Não posso falar em nome do governo. O que eu pergunto para cada brasileiro é o seguinte: você destrói a Câmara, destrói o Senado e aí os senadores e deputados diminuem as penas? Eles destroem o Palácio Planalto, assaltam o Poder Judiciário e destroem a sede. Tem um plano “verde e amarelo” para assassinar o presidente, o vice e o ministro Alexandre Morais. Tentam envolver as Forças Armadas para dar um golpe. E vão ficar impunes? Vão ter penas diminuídas?
Então, o senhor é contra a chamada “PEC da Dosimetria”?
O que chama a atenção é o cinismo deles, a hipocrisia. Eles querem arrochar cada vez mais e, agora, querem diminuir as penas para eles? Quer dizer: o trabalhador ou trabalhadora que cometer um delito, eles pregam que dê penas de 20, 30 anos. E para eles, que tentaram destruir as sedes dos poderes Legislativo, Judiciário, Executivo e tentaram dar um golpe de Estado, vai diminuir a pena? Evidentemente que o Congresso Nacional é soberano para isso, mas lembra que o presidente pode vetar.
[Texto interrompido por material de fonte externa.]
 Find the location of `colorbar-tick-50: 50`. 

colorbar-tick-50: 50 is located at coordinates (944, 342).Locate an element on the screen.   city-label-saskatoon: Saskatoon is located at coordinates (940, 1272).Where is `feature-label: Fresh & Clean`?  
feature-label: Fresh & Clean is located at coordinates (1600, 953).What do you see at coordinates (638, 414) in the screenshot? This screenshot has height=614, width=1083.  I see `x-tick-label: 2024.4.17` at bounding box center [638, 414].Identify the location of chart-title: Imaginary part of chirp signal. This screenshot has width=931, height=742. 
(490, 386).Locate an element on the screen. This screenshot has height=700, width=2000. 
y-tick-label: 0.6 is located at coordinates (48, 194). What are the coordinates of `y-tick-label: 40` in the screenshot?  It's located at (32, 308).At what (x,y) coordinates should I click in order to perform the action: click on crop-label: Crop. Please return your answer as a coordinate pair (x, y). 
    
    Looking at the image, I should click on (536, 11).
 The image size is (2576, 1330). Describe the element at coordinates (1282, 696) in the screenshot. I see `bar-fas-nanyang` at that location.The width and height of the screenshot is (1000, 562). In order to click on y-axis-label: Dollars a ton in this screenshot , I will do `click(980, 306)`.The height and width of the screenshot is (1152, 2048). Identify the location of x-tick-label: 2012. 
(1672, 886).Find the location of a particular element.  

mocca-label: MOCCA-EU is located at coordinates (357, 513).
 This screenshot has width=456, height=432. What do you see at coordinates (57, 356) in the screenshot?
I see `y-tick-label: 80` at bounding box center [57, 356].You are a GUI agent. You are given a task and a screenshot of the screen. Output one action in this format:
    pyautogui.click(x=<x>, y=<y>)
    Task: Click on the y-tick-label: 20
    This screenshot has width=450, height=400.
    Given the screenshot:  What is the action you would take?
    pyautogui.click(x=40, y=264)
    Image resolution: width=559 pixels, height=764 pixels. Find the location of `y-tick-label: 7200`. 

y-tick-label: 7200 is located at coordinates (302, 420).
A prisão de Jair Bolsonaro ajuda o governo Lula em algo?
A força do governo vem das medidas que toma, da política dele. O país está crescendo, o emprego e a renda. O presidente tomou medidas para defender o país do tarifaço, defender a nossa democracia, a nossa soberania. É evidente que uma parcela maior dos brasileiros passou a apoiálo. Quando o presidente propõe o Vale-gás, propõe isenção da luz até 80 e 120 megawatts, isenção de Imposto de Renda até R$ 5 mil — e eles querem aprovar anistia e a PEC da Impunidade —, milhões de brasileiros falam: “Vou estar com Lula. Eu não posso estar com esse Congresso”.
E o que fazer diante dessa insatisfação?
Por isso é que falei aqui (na manifestação) que o fundamental é mudar o Congresso nas eleições de 2026. Evidentemente que defendo a reeleição do presidente Lula — mas é a minha opinião e cada brasileiro tomará sua decisão. Só que é preciso mudar o Parlamento. Não dá mais. E não é somente protestar, mas é protestar e votar coerentemente depois. E mudar. Se vai reeleger o Lula, que se coloque no Poder Legislativo senadores e deputados que o apoiam a fim de que ele possa poder fazer as reformas que todos nós pretendemos.